The garment indutry in India is a $23 billion industry (at the current rate of exchange of Rs 44 = $). Like its textile counterpart, this industry also comprises the organized and unorganized sector. The unorganized sector largely consists of job workers who carry out jobs given by their principals, under their supervision. The organized sector generally consists of units having a minimum of 10 sewing machines under one roof. This sector also covers large brands having in the vicinity with overseas partners. The organized sector is, by and large, update with modern technology, has economies of scale, is cost-competitive and is in a position to execute orders on time.
The garment industry produces over 100 varieties of garments for different end-uses. Additionally, a section of the industry concentrates on manufacture of ethnic garments, or what are traditionally called “India Items”.
Exports
Exports of textiles (including garments) from India are worth around US $14 billion of which the share of garments is close to US$. 6.5 billion. The country is aiming at an exchange earning of $.50 billion by 2010. At the current rate, the country bids fair to reach the target. A break-up of export earnings for various arms of the textile industry is given below:
Per capita avalability
For people of a country of the size of India, the per capita consumption of garments, even after accounting for ethnic garments consumption is barely 6 pieces per annum whereas in countries like US (much smaller in population than India), it is close to 100 pieces per year.
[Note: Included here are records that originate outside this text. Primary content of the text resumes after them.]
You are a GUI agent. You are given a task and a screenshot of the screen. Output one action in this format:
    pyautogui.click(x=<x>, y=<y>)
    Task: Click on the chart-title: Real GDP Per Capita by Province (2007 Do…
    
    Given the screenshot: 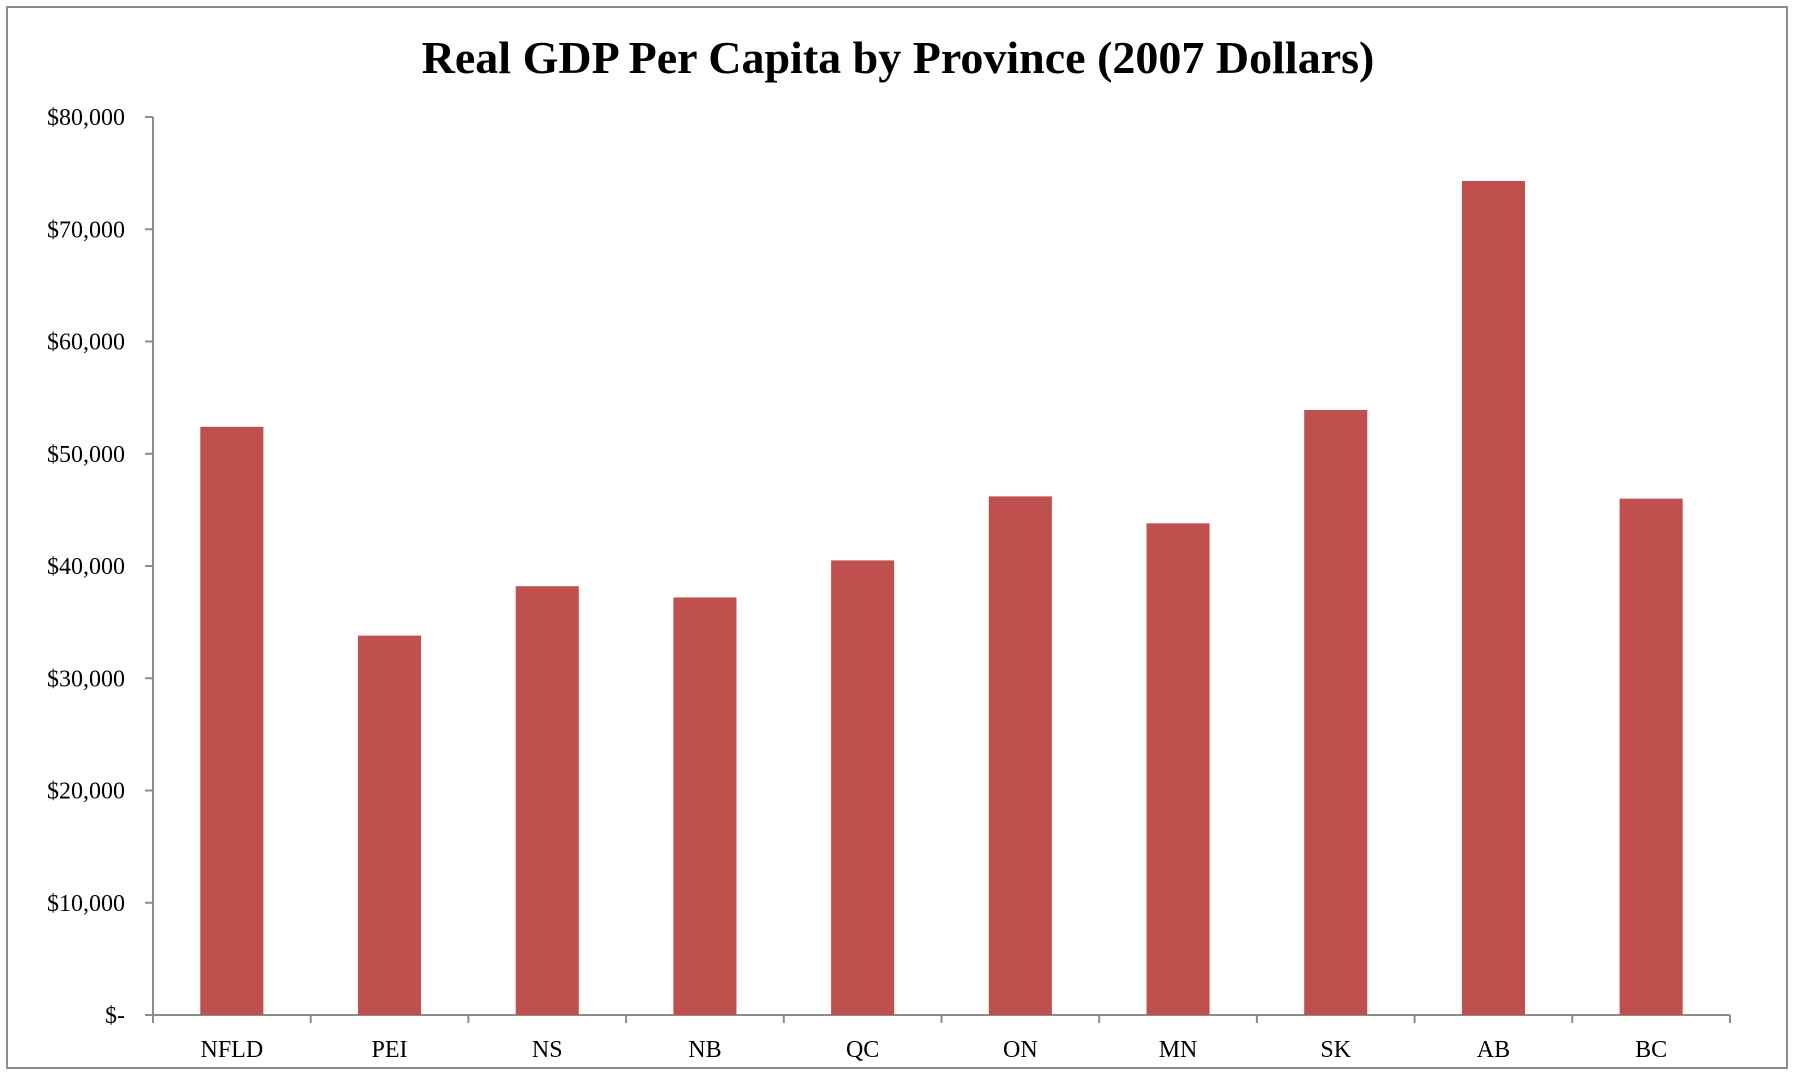 What is the action you would take?
    pyautogui.click(x=898, y=58)
    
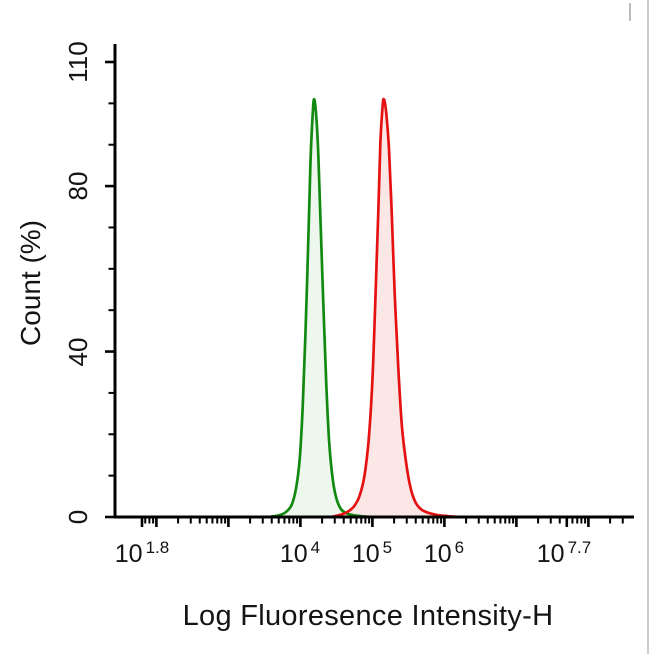  I want to click on green-control-peak-curve, so click(320, 308).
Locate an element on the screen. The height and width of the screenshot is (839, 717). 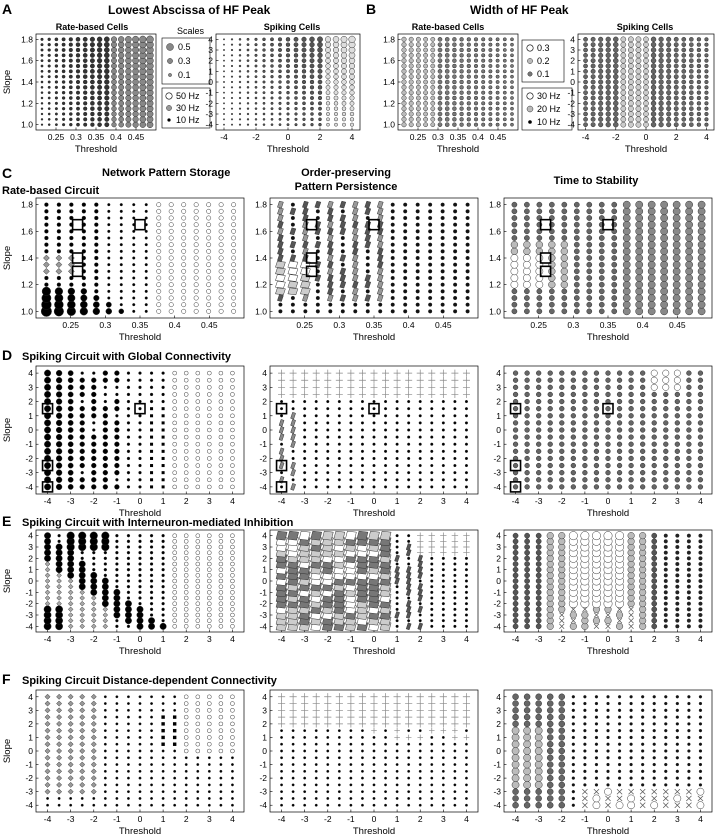
y-tick-label: -1 is located at coordinates (497, 592).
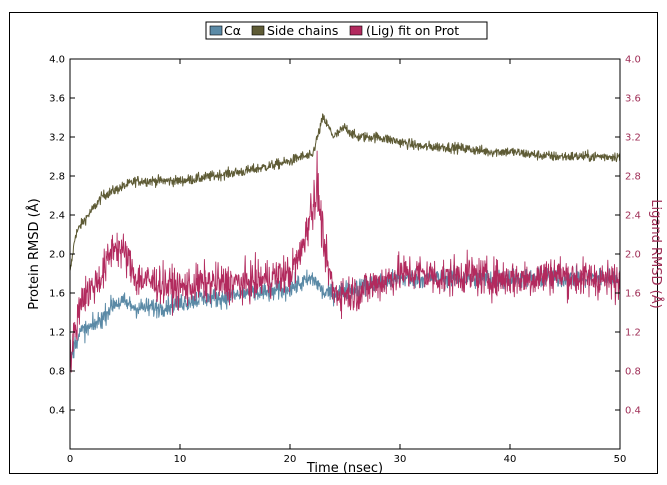 The width and height of the screenshot is (667, 485). Describe the element at coordinates (180, 460) in the screenshot. I see `x-tick-label: 10` at that location.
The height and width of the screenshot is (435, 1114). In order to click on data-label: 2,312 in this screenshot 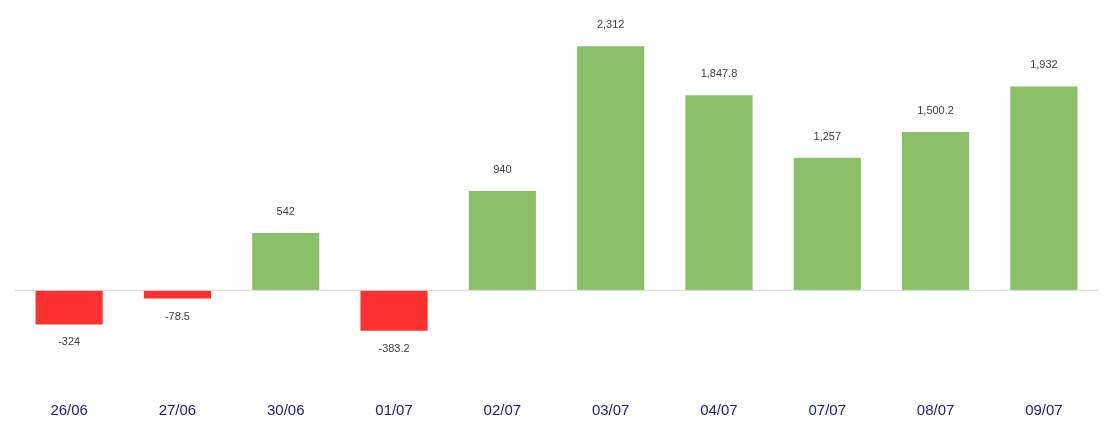, I will do `click(610, 24)`.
Thus, the scope in India is vast.
Reforms and the future
The Indian textile industry (including garments) is just emerging from the shadows of a debilitating quota system, a system which only skewed production for as long as ten years without any reward in return.
Government of India is going full steam on economic reforms. To begin with, government has steadily raised the ceiling for investment in plant and machinery of a unit from Rs 1 crore (i.e. US $0.23 million) to Rs 4 crore (i.e. US$. 0.91 million) for the unit to be considered as a unit in the small-scale sector. Insofar as garments are concerned the government, realizing its potential, has removed both the woven and knitted sectors from the limits fixed for the small-scale sector. This has resulted in investments flowing into this sector. Expansion of units by adding to capacity or by mergers are in full swing.
Amalgamations are the order of the day in the woven garment sector. Backward and forward integrations in the spinning and knitted garment sectors are in evidence, both with the object of ensuring a steady supply of inputs as well as to add value.
Foreign Direct Investment (FDI) has been permitted in the garment sector in the shape of joint ventures. FDI in retail is almost on the cards but, for the present, the franchise route is favoured.
Economic reforms have increased the spending power of the middle-income group which is growing bigger by the day. Consequently, purchasing power is on a high with malls, department stores, discount stores, all springing up in various parts of the country.
The consumer today demands value for money. Quality is of prime importance and the consumer is prepared to pay a price for it.
Government has been divesting of its resources sunk into various state-owned companies and utilizing the released resources to improve infrastructure, reform rural economy, undertake electrification of villages, provide clean drinking water to rural folk and generally uplift the rural economy and rural agriculture . Considering the fact that almost 60 per cent of India’s population lives in the villages, this new-found thrust will generate a demand for goods on a scale which cannot be fathomed. Industry has to move in syn to meet this growing demand.